Dataset entries:
########

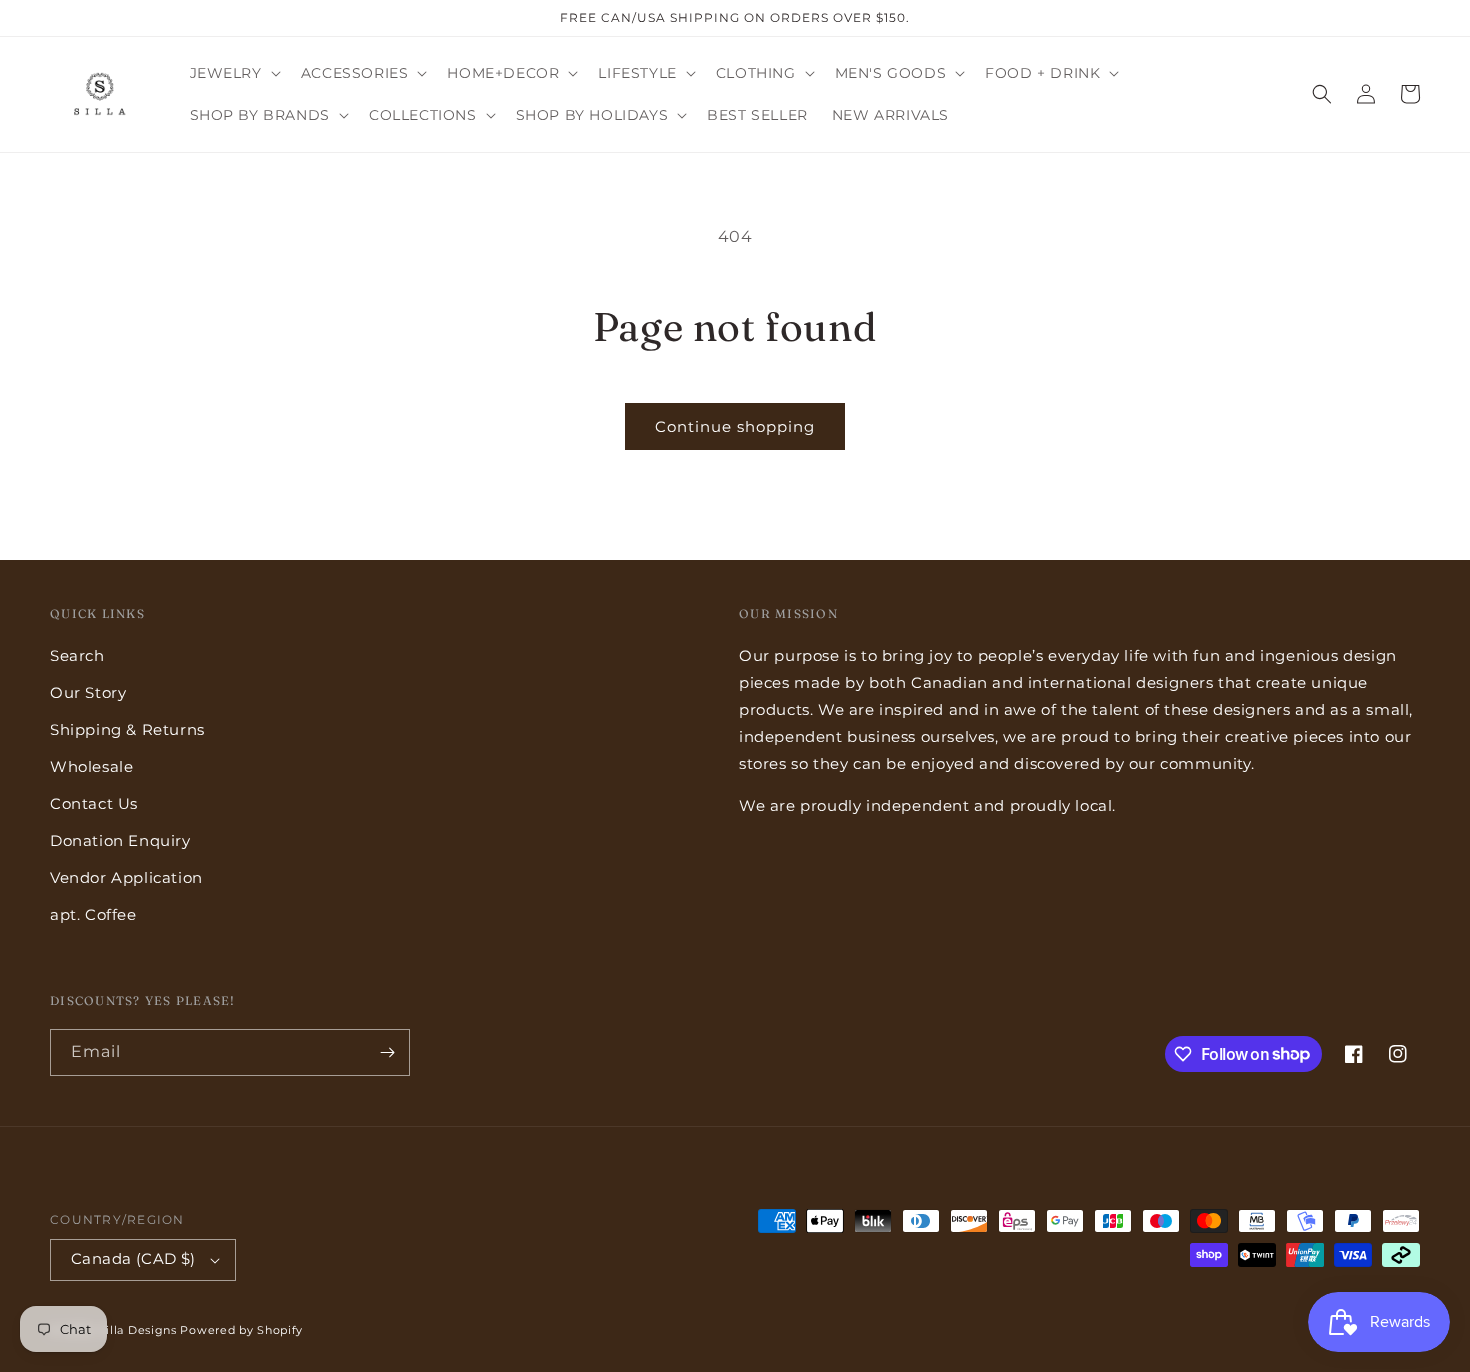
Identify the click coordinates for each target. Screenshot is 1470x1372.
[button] (233, 73)
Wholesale (91, 766)
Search (77, 655)
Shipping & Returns (127, 729)
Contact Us (94, 803)
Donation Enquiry (120, 840)
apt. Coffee (93, 914)
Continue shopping (735, 426)
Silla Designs (138, 1330)
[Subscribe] (387, 1052)
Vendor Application (126, 877)
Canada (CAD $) (133, 1258)
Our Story (88, 692)
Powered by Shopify (241, 1330)
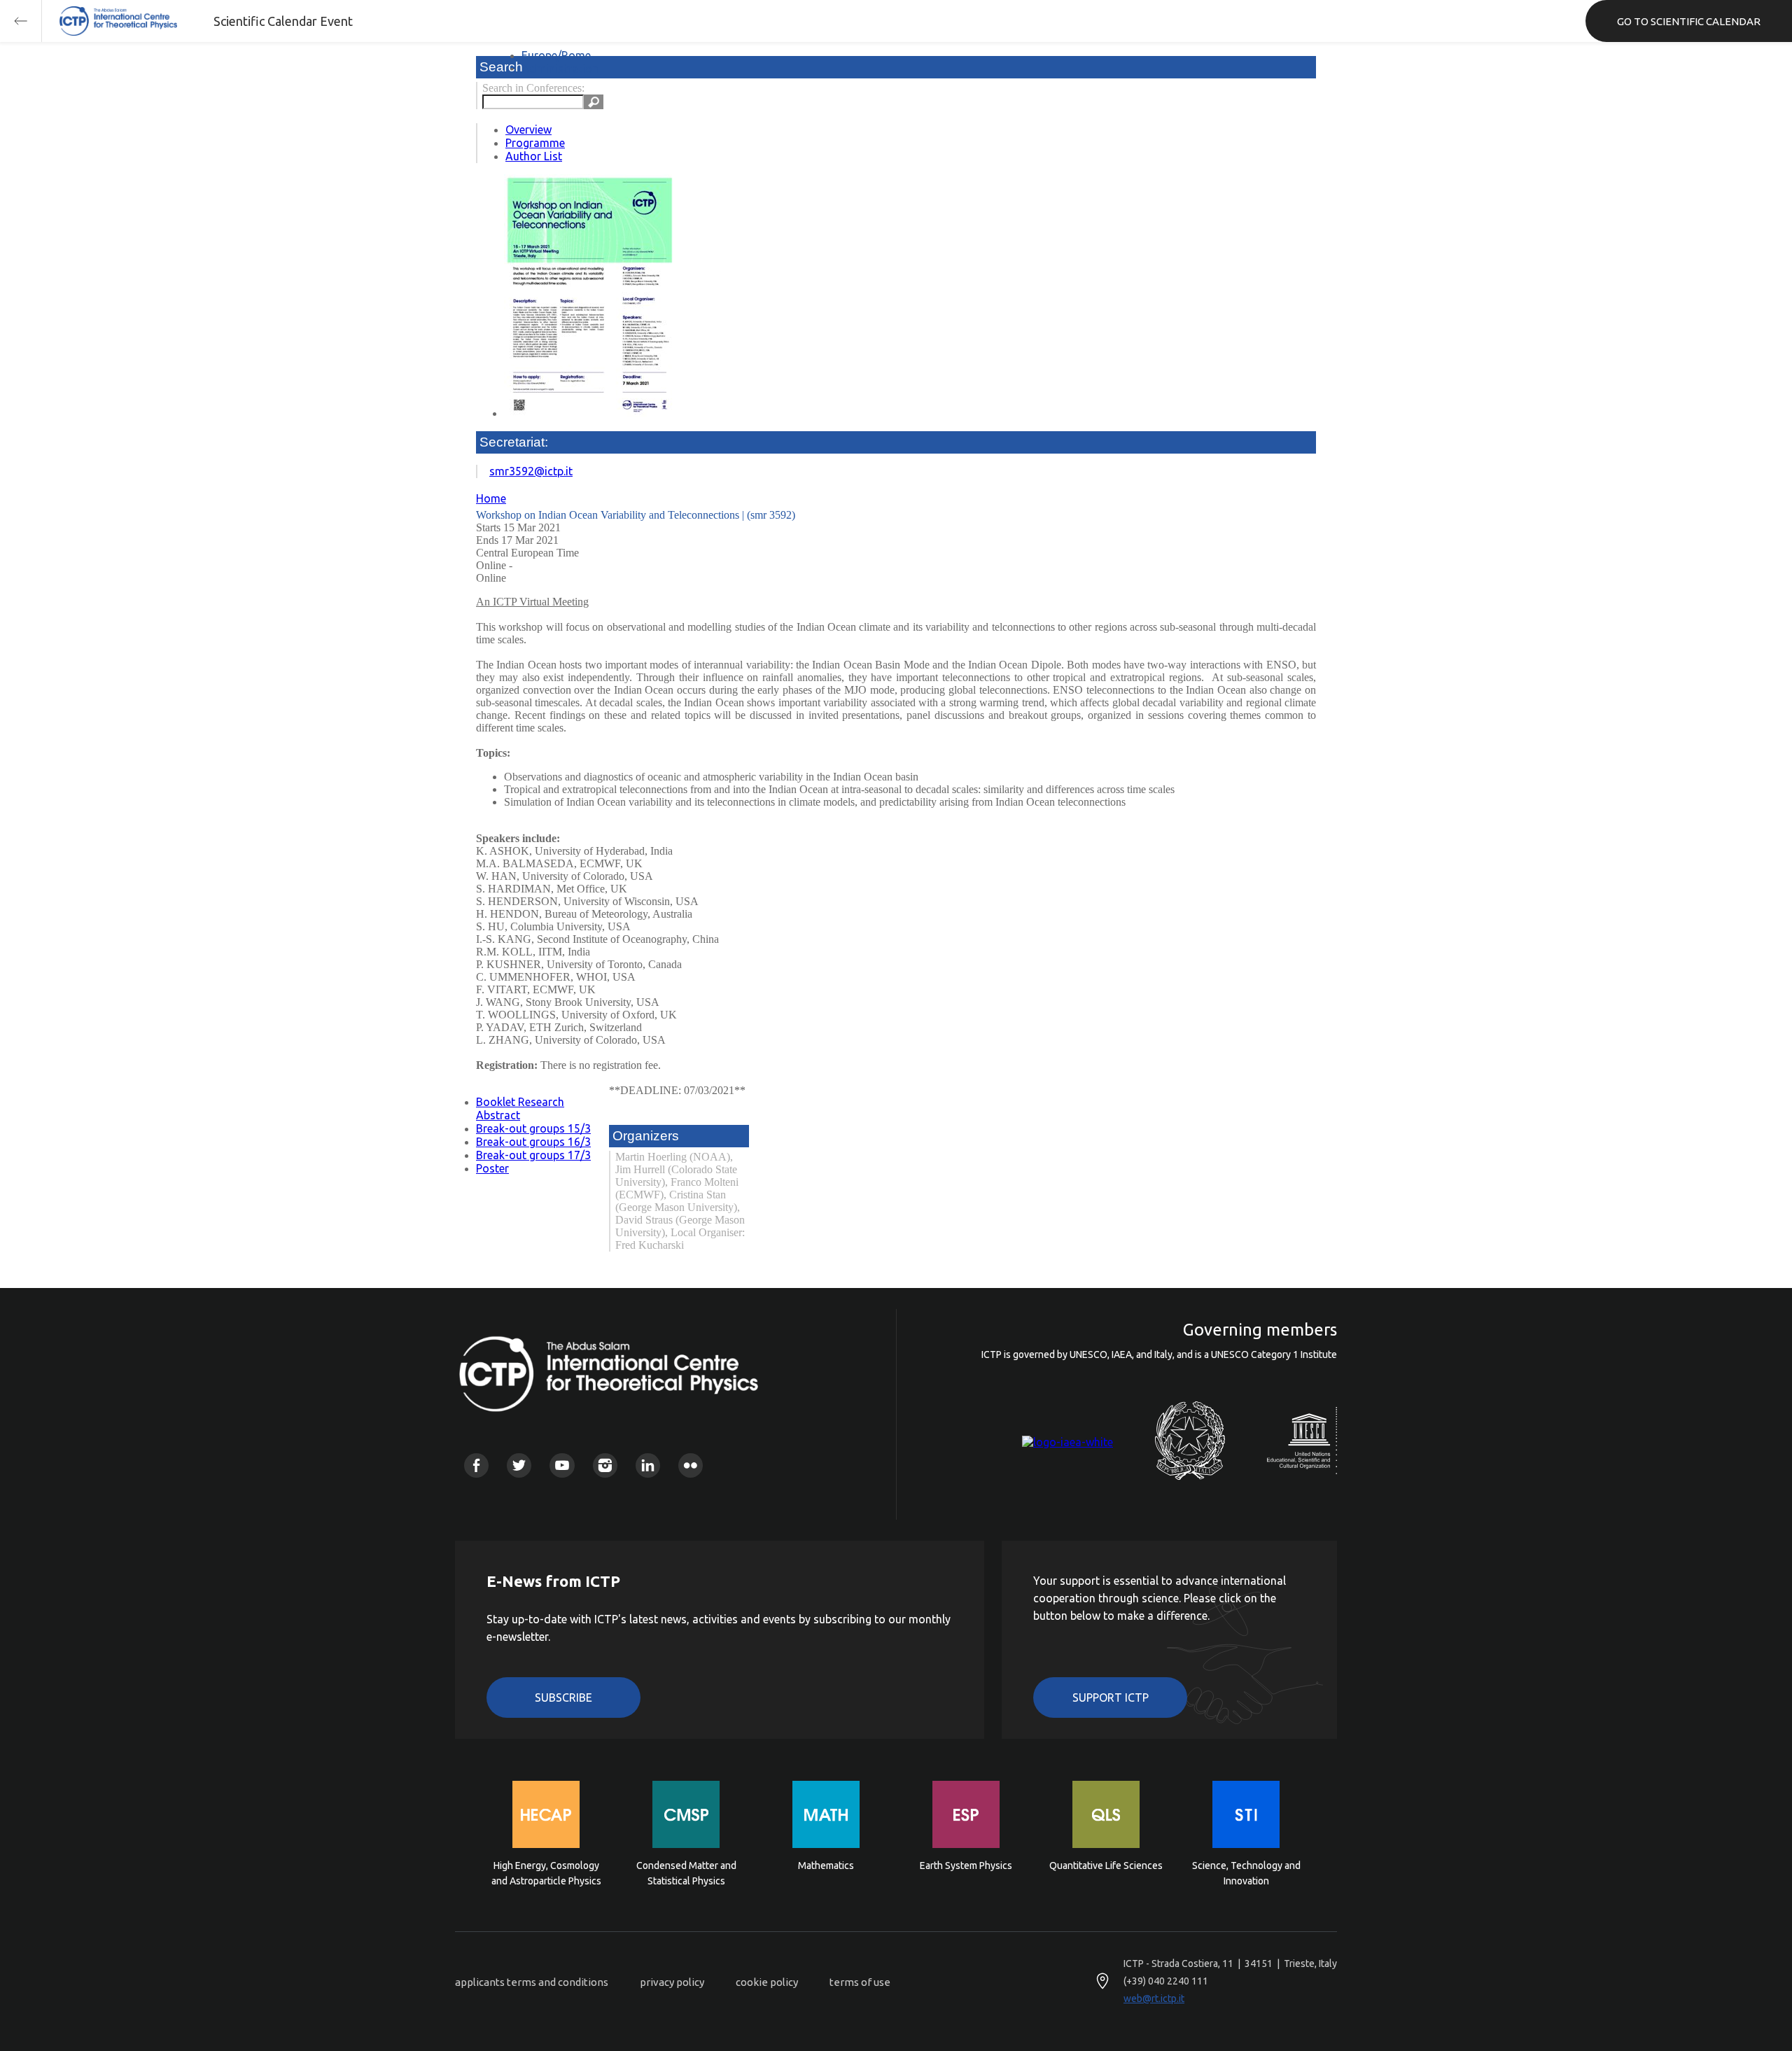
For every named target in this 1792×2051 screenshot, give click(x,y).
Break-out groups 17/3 (533, 1155)
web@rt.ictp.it (1154, 1998)
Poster (492, 1168)
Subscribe (563, 1697)
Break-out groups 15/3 (533, 1128)
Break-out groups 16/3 (533, 1141)
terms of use (860, 1982)
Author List (533, 156)
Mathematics (826, 1865)
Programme (535, 142)
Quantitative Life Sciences (1106, 1865)
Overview (528, 129)
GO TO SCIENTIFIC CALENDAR (1688, 21)
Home (491, 498)
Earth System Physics (966, 1865)
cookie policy (767, 1982)
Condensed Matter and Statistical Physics (686, 1873)
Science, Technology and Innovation (1246, 1873)
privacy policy (672, 1982)
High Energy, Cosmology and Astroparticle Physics (546, 1873)
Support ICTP (1110, 1697)
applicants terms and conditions (531, 1982)
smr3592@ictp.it (531, 471)
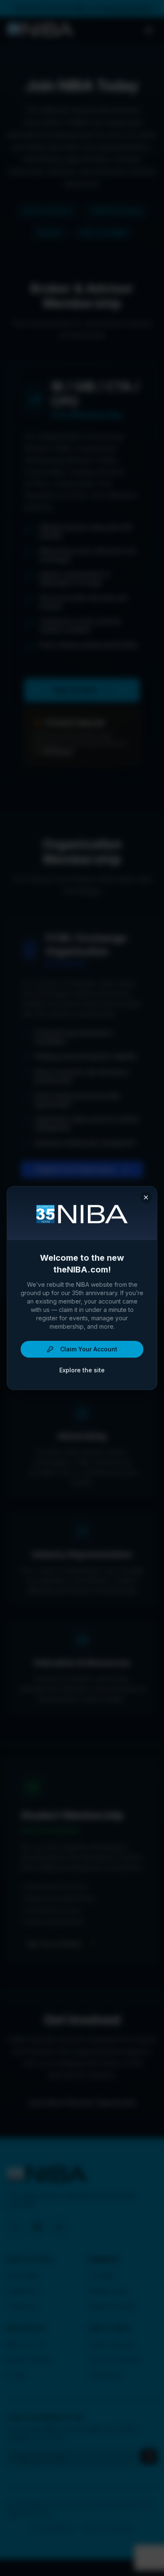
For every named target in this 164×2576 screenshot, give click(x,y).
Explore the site (82, 1370)
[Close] (146, 1197)
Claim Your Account (88, 1349)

########

Filter the entries above down to the lines that contain the word "every".

For every named target in this 1792×2051 screenshot, give click(x,y).
For every named target in this 164×2576 screenshot, give click(x,y).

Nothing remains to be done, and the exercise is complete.